# Cheapest Car Rental Dubai



## Smythy82 (Sep 24, 2013)

I need to rent a car for one month. The quotes I am receiving are all over the place... who is the cheapest car rental in Dubai!


----------



## harkybella (Jan 22, 2013)

Budget are cheap. I use them when we need a second car.


----------



## paradisecircus (Sep 28, 2013)

Alemad next to mall of the emirates was offering a mazda 2 i believe for around 1500 a month. Jumeirah rental car in karama has mazda 3 for 1800. You may want to check the mileage limit if you're gonna use the car frequently as many of them will charge you for extra kilometers. These two accept a cash deposit if you don't have a credit card as well.


----------



## Smythy82 (Sep 24, 2013)

Thanks for the info, I got a corrolla 1.6 with Hertz for 1700AED. They had a slight reduction for working with my company. They took 1050AED deposit and it must be a creditcard. Debit cards no good. If your visa is in progress, like mine was, forget about renting a card. You have to have an UAE license.

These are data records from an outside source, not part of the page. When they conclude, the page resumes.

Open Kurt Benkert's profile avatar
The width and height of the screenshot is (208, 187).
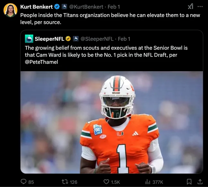tap(10, 10)
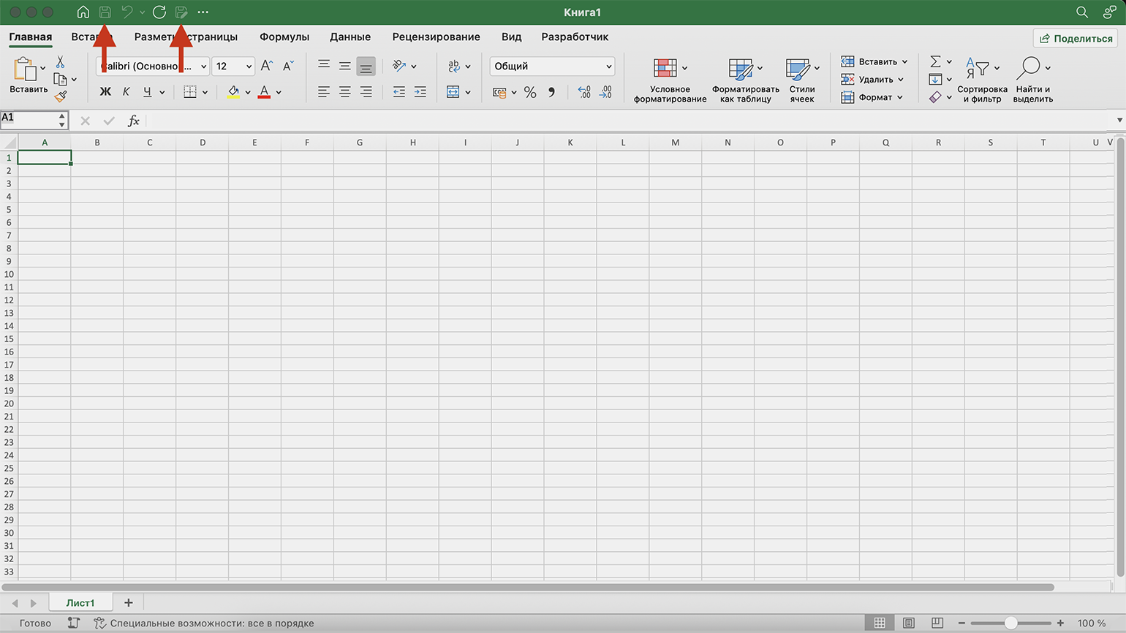This screenshot has width=1126, height=633.
Task: Click the Поделиться button
Action: pos(1076,38)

This a a quick fix for most countries but only when you have your visa fully complete. I put my wife on as the driver as she is still operating on a holiday visa.


----------



## paradisecircus (Sep 28, 2013)

Nice to know, will check with Hertz, also looking for a car. I'm on a holiday visa but have UAE driving license, this combination has been working so far.


----------